» **Exercise requirements**: Search the entries for the word "screenshot". Copy every line that holds it.

» **Records for the task**:
□ □ □
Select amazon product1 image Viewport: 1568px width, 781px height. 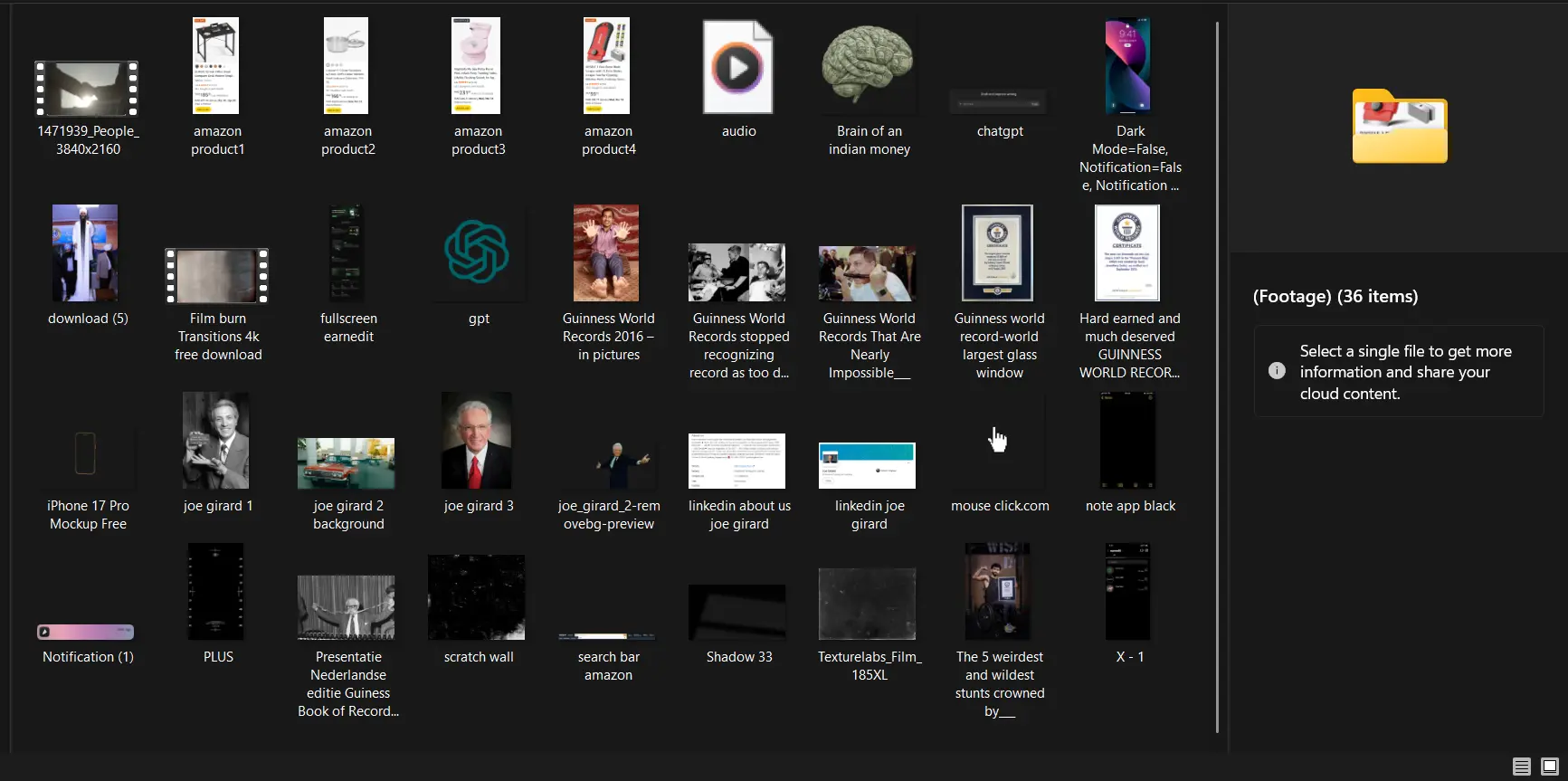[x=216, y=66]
□ □ □
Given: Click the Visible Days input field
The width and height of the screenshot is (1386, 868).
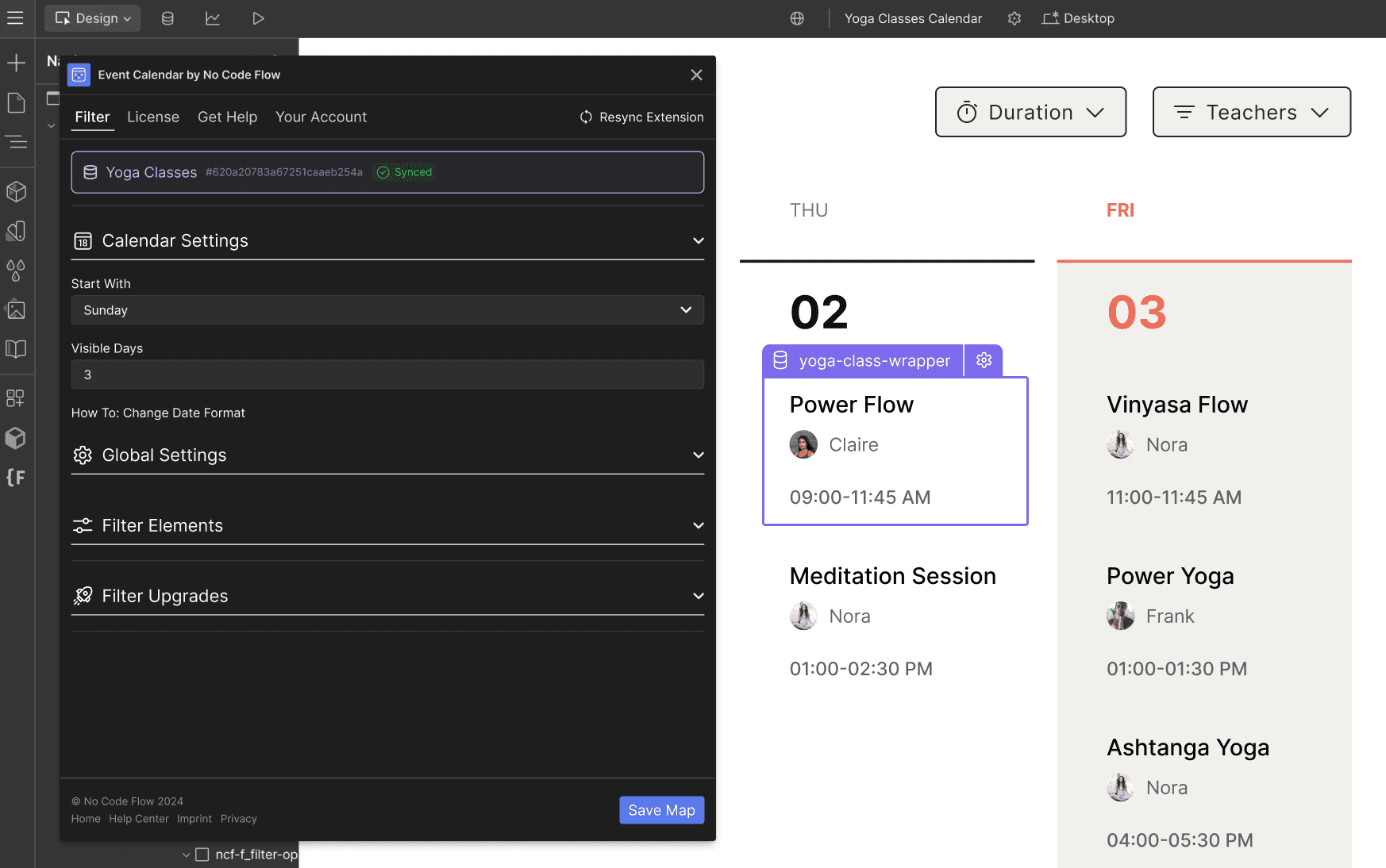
□ □ □
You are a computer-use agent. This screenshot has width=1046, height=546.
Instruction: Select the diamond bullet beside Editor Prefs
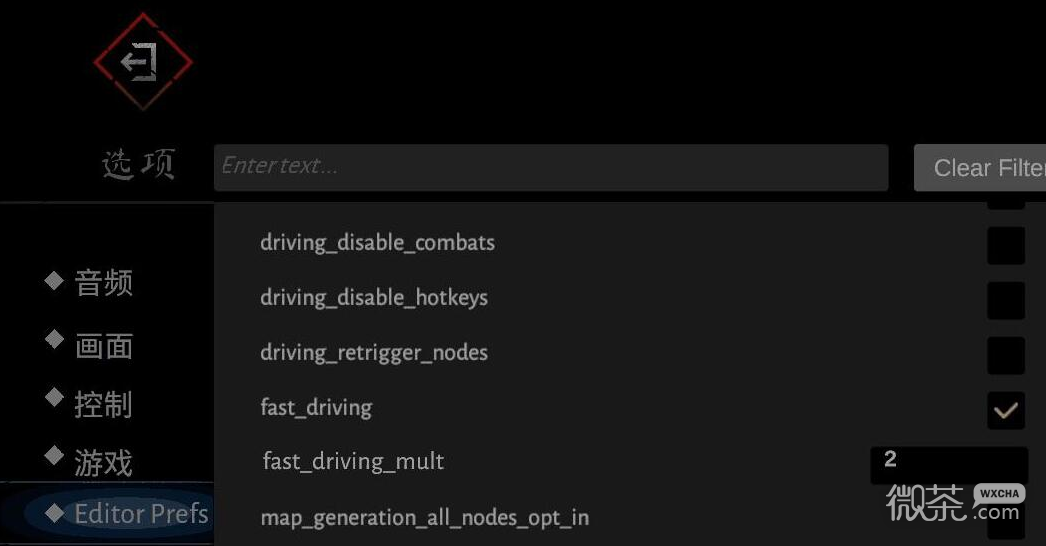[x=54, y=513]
□ □ □
» **Response to the task**:
The width and height of the screenshot is (1386, 868).
You are a computer-use agent. This screenshot has width=1046, height=546.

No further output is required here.